ALP cytochemistry was performed using Sigma Aldrich kit reagents (Merck) as previously described [12]. Briefly, 30 mg of Naphtol AS Phosphate were dissolved in 0,5 mL N, N-dimethylformamide and mixed with 100 mL borate buffer with 100 mg of AS blue BB salt. The solution was added to the wells and incubated for 5–10 min at 37 °C. Pictures from at least 4 fields each well were taken and analyzed by measuring the optical density using ImageJ software.

Total RNA was isolated using the TRI Reagent® following manufacturer’s instructions (Merck). Reverse transcription was performed by using PrimeScript RT Reagent Kit (Takara, Kusatsu, Japan). cDNA samples were used as templates for quantitative PCR (qPCR) analysis on a 7500 Fast Real-Time PCR System (Applied Biosystem, Waltham, MA, USA), performed using PowerUP Sybr Green (Thermo Fisher Scientific) and specific primers (Table 3) recognizing genes involved in osteogenic differentiation (CBFA1, SP7, ALPL, BGLAP), matrix deposition and remodelling (COL1A1, COL3A1, COL10A1, MMP1, MMP8, MMP13), osteoclastogenesis (TNFSF11, TNFRSF11B, CSF1) and inflammation (IL6, IL6R, IL1B). The expression level of each gene was normalized to GAPDH expression.

From each patient, at least 4 technical replicates for each analysis were generated. The mean from the 4 replicates was then used to represent each donor in the sample size. In order to show the general trend of the laser treatments on the cells from each donor, results of each biological replicate are shown as relative to each control, which is therefore reported as 1.

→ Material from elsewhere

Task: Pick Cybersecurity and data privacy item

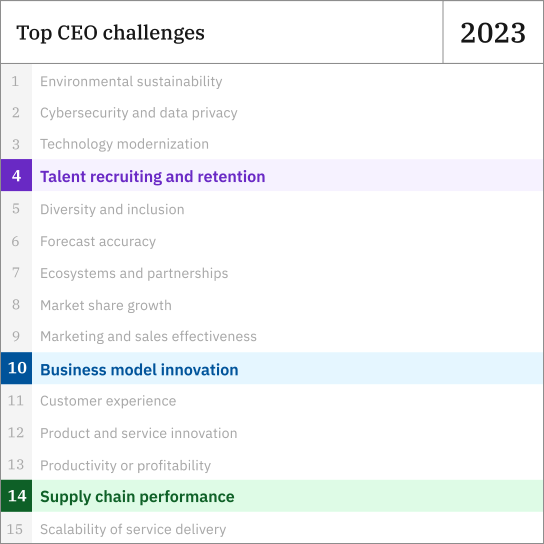Action: pyautogui.click(x=139, y=113)
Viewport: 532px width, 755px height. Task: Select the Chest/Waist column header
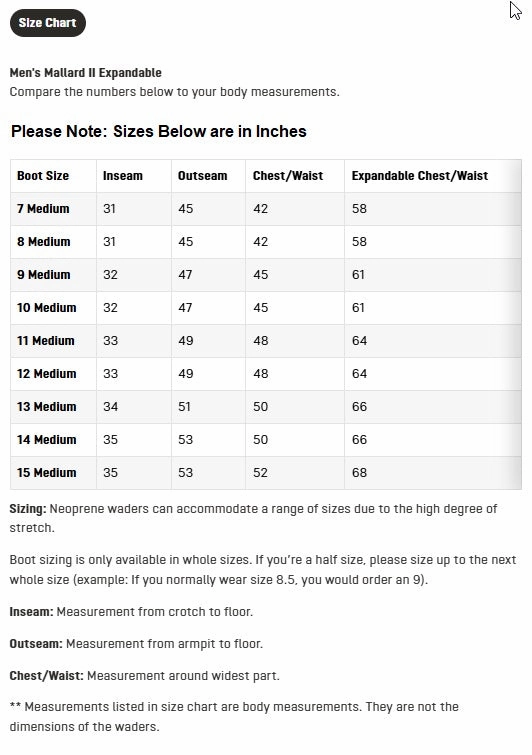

A repeated measure one-way ANOVA, corrected for multiple comparisons using Dunnet method was used to compare the effect of the treatment on gene expression analyses, Von Kossa and ALP staining. In all experiments a p-value < 0.05 was considered statistically significant. All graphs and statistical analyses were performed using GraphPad Prism version 9 (GraphPad Software, La Jolla, CA, USA).